### [Raw data]

+---+

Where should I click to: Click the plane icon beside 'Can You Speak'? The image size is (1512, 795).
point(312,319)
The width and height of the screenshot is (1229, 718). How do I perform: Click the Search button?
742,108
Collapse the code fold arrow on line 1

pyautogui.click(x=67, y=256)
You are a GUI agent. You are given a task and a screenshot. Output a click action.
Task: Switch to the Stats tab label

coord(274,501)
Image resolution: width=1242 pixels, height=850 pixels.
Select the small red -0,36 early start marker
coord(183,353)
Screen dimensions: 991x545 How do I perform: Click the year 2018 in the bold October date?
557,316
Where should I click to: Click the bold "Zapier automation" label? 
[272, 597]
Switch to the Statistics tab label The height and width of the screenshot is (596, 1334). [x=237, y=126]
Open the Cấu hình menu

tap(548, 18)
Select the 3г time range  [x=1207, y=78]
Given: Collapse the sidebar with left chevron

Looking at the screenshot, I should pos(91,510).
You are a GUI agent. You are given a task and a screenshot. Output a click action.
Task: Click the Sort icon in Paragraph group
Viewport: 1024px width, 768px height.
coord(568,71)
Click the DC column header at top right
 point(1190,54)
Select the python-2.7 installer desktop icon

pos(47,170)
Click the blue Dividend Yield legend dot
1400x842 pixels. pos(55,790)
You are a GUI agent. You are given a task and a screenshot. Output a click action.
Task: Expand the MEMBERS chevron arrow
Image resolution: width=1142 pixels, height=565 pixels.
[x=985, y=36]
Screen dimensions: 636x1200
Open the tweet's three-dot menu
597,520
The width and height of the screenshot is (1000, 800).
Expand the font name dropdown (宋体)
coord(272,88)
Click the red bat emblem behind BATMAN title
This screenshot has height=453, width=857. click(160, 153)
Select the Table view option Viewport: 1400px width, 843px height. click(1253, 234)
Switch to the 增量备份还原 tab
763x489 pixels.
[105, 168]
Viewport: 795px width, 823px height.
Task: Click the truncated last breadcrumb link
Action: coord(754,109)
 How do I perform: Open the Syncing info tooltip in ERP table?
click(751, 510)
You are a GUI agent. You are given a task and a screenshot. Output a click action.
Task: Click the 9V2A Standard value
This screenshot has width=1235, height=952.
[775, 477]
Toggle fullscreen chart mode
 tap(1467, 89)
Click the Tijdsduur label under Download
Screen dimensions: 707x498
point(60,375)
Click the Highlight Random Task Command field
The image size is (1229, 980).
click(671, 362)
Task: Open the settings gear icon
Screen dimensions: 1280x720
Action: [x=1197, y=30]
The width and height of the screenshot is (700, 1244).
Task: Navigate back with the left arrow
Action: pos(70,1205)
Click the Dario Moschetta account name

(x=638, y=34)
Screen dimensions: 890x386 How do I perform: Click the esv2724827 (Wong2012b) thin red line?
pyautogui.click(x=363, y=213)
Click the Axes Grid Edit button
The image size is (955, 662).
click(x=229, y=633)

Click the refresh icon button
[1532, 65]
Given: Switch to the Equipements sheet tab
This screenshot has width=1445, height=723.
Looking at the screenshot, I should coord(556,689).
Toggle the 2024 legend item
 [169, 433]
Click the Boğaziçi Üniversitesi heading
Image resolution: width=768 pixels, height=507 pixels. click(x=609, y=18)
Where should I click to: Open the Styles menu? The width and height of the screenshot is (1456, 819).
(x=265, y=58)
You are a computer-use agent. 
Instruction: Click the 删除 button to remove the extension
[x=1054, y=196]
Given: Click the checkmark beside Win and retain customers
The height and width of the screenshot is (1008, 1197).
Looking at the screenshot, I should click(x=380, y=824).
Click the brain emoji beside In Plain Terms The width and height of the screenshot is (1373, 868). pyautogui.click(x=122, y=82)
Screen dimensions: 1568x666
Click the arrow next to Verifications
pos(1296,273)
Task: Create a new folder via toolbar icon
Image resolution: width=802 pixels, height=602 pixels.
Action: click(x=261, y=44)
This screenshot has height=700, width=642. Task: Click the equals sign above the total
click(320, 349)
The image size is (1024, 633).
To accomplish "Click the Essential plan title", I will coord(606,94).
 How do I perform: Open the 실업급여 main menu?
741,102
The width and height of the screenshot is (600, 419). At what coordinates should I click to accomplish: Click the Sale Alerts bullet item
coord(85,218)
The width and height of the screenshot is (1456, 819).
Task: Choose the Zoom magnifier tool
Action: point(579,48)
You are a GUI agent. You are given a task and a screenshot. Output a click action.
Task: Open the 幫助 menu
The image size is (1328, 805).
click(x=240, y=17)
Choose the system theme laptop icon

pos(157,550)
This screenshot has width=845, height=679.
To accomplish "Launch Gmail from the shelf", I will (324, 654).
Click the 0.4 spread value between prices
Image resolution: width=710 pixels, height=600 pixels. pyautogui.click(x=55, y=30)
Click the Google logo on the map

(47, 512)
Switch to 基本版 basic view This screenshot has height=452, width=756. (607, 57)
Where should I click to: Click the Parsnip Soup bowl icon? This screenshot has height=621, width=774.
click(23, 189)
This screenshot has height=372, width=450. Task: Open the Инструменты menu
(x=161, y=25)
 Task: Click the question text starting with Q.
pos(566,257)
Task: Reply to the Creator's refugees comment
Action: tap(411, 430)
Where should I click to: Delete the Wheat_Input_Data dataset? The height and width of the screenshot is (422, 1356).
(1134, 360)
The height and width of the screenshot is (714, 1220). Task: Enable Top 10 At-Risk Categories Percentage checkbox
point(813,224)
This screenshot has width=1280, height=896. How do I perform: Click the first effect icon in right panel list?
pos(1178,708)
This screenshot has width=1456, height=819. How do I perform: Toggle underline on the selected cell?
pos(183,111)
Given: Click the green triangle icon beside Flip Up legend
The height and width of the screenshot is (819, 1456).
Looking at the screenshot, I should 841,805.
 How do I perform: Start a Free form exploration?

+---+

### [What you are asked to do]
Put the data above into a numbered list, running from the line with "Where should I click to: Delete" up to and including the line with "pos(183,111)", and leave out any blank lines.

### [Response below]
1. Where should I click to: Delete the Wheat_Input_Data dataset? The height and width of the screenshot is (422, 1356).
2. (1134, 360)
3. The height and width of the screenshot is (714, 1220). Task: Enable Top 10 At-Risk Categories Percentage checkbox
4. point(813,224)
5. This screenshot has width=1280, height=896. How do I perform: Click the first effect icon in right panel list?
6. pos(1178,708)
7. This screenshot has width=1456, height=819. How do I perform: Toggle underline on the selected cell?
8. pos(183,111)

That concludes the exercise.